H-1B is a non-immigrant classification granted by the Immigration Service to persons coming to the United States to work in a specialty occupation, requiring at lease a bachelor’s degree or its equivalent.
An H-1B may be granted for an initial 3 year period, with a subsequent extension of 3 more years. With some exceptions, the H-1B classification is limited to 6 years.
A job offer from a prospective employer in the field in which the client has his or her college education or prior experience is necessary.
If the client does not have a college degree, it may be possible to obtain the equivalent of a college degree based on his or her credentials. We will need the foreign national’s degrees, transcripts, detailed resume and letters of prior work experiences.
From the company, we will need the most recent tax returns or financial statements, a business plan if the company is new or developing, and information about the company such as brochures.

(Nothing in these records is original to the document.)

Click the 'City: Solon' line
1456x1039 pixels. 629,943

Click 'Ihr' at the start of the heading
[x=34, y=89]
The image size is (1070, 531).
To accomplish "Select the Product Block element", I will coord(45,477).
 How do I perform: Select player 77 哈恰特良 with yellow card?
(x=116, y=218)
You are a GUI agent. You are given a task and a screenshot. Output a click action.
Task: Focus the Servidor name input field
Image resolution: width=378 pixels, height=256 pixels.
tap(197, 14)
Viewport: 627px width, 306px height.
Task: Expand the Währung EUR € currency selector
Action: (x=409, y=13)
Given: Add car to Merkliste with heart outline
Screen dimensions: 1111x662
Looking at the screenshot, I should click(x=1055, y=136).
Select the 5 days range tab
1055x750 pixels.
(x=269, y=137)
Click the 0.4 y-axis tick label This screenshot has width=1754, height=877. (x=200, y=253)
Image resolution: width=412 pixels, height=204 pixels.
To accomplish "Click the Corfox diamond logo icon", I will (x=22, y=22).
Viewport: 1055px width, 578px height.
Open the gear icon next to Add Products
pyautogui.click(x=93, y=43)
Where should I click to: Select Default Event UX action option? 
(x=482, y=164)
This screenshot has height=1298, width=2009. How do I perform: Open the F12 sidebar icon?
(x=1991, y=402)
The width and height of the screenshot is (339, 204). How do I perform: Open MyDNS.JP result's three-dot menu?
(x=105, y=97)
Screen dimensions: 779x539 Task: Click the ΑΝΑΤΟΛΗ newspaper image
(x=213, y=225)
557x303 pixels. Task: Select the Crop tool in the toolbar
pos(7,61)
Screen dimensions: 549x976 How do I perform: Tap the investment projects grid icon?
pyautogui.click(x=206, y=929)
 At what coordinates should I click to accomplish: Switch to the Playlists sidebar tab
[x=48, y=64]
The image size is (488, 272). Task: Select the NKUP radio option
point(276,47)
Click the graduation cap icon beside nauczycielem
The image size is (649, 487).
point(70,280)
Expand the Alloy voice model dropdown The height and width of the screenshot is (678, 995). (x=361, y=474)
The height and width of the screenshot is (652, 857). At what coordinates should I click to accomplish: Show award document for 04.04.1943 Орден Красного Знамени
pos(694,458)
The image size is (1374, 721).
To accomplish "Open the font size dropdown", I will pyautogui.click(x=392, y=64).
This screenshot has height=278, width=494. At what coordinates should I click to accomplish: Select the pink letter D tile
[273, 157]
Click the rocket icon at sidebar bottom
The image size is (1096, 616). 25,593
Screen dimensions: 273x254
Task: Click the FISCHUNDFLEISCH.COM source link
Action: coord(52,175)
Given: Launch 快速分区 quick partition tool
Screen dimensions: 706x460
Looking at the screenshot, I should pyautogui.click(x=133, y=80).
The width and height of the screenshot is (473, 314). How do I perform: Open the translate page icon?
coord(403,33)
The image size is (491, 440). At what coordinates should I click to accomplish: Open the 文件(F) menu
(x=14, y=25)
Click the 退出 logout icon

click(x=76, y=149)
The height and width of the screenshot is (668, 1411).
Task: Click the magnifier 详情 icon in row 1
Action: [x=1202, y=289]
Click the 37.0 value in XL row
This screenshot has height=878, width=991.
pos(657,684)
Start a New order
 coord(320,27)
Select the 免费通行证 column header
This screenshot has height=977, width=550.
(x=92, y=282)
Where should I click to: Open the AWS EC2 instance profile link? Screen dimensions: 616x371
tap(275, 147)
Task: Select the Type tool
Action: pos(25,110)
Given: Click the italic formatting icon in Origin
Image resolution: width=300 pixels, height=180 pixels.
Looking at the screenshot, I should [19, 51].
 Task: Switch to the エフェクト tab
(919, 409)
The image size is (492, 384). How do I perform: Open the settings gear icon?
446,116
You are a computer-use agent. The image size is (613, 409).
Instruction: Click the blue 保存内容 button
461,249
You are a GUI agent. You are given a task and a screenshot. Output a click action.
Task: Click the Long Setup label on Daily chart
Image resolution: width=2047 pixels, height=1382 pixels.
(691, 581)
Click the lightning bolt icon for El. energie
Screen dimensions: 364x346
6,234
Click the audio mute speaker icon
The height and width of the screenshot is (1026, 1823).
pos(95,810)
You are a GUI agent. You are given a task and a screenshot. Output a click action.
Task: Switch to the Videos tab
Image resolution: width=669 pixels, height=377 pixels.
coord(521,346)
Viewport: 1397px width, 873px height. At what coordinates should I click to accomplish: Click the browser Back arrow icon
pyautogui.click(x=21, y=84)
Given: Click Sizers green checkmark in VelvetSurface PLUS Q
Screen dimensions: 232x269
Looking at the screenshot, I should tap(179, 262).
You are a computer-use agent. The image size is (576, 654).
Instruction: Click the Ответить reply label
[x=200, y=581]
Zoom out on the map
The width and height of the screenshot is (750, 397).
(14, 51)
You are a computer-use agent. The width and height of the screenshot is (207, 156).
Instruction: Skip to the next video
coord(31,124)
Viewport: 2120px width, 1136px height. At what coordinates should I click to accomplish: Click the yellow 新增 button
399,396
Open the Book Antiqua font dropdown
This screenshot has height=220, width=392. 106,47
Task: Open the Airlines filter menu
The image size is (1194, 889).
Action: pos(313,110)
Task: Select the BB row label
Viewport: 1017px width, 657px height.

Once the H-1B visa petition is approved by Citizenship and Immigration Service, and the person obtains a change of status or has the H-1B visa affixed on to his/her passport, the client is authorized to work only for the U.S. Employer.
The employee should receive the salary indicated on the labor condition application (LCA) and file an annual income tax return in the United States. The position indicated on the income tax return and the salary received should be the same as those indicated on the H-1B petition. If the conditions of employment change, an amendment to the H-1B petition may be necessary. If at any time the employee stops working for the company in the United States and/or begins working for another company, the H-1B visa classification will no longer be valid.
The spouse and unmarried children under 21 are granted H-4 status, which allows them to accompany the H-1B professional in the U.S. and to attend school. However, it does not permit them to work, unless they obtain their own H-1B visa or other work authorization.